Gracemere is committed to breeding Merino sheep that are a modern dual purpose Merino. They are large framed, plain bodied sheep with good doing ability, producing high lambing percentages, whilst cutting a flock average of 6kgs of 19m wool that is deeply crimped. These deeply crimped wools are deceptive and test finer than they look.


The stud was originally founded by Rick's father Geoff in 1970 with the purchase of cfa Special Stud ewes from both Haddon Rig and the dispersal of the Chatsworth House Merino Stud. The breeding aims in 1970 were to breed high producing, good quality medium fine wool sheep with the ability to thrive under relatively difficult grazing conditions for Merino sheep, which are typical throughout South Eastern Australia. Because of the nature of the soils on the sand plain area where Gracemere is situated, it was recognised at the the beginning that this required a special selection emphasis for soft pliable, waxy wools to optimise fleece weights whilst lowering microns.


Rick and Jenny feel it is of paramount importance for their sheep to perform well in a commercial environment.

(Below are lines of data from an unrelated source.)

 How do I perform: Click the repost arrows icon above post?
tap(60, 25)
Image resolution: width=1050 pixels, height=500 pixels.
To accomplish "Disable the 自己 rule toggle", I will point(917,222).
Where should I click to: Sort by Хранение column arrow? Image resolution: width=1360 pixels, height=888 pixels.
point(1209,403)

Sandy MacKirdy classed for over 30 years retiring in 2010. Together, Rick, Geoff and Sandy have adopted relevant technology and associated measurements  to evaluate and enhance their progress to ensure that there is continous improvement.  Since then Rick does all the classing.


In recent years they have used Pooginook genetics to further their aim of producing the "balanced" type of Merino that has the characteristics of fat, muscle, fertility with a fine fleece. This type of sheep has a plain body, with long stapled wool that has a well defined crimp and a good doing ability.

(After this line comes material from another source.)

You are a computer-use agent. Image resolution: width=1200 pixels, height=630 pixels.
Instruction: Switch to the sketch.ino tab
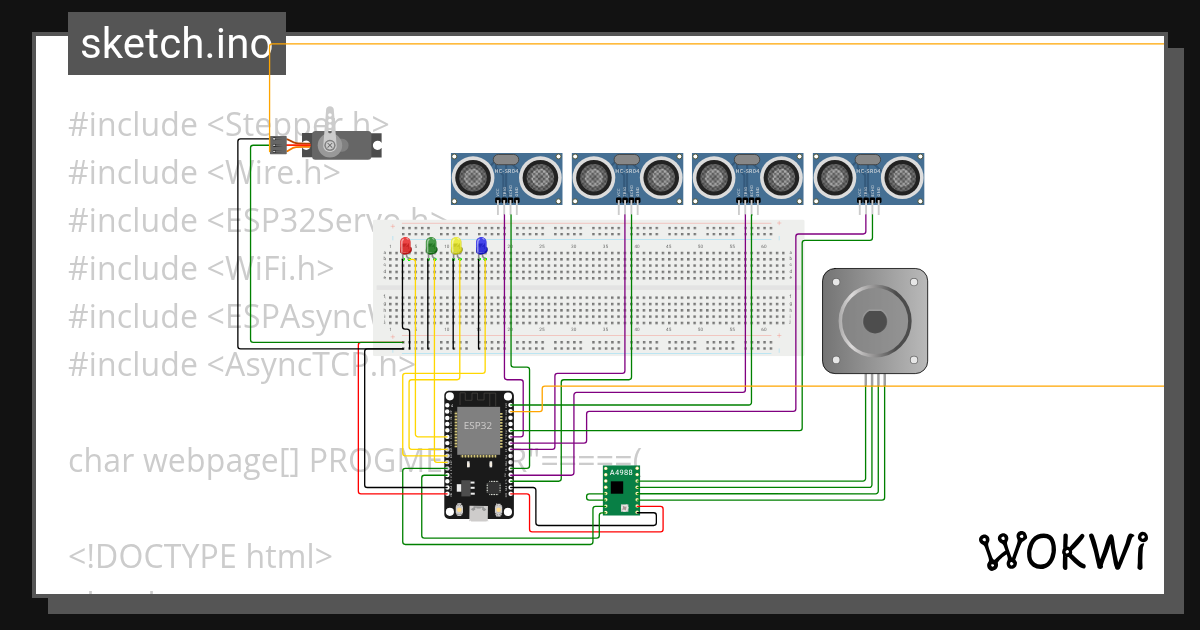(176, 43)
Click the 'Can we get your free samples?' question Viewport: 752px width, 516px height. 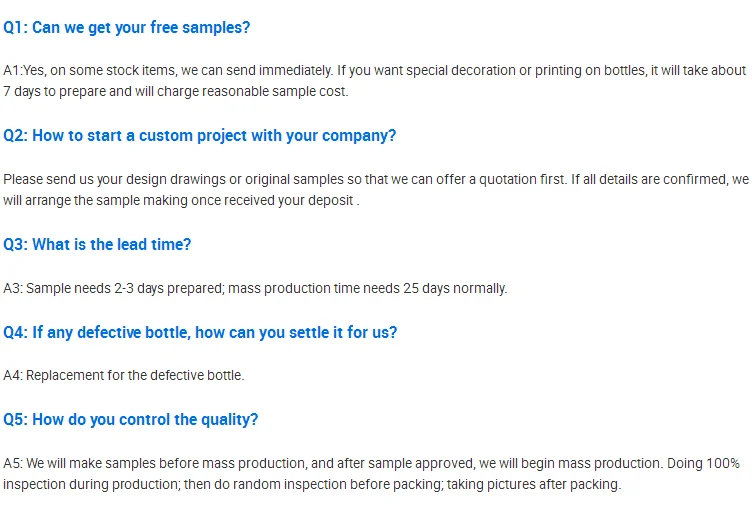(140, 28)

In 2017 Rick had the Flock Profile DNA done - This is a new test that records the DNA profile of a flock that show in the ASBV figures, how the flock compares to the National database of all the Merino Studs in Australia for the features of yearling and adult growth rates, fat and muscle scores, wool micron, length and fleece weight. Their samples were taken from the unclassed ewe weaners, so the stud statistics would be considerably higher again.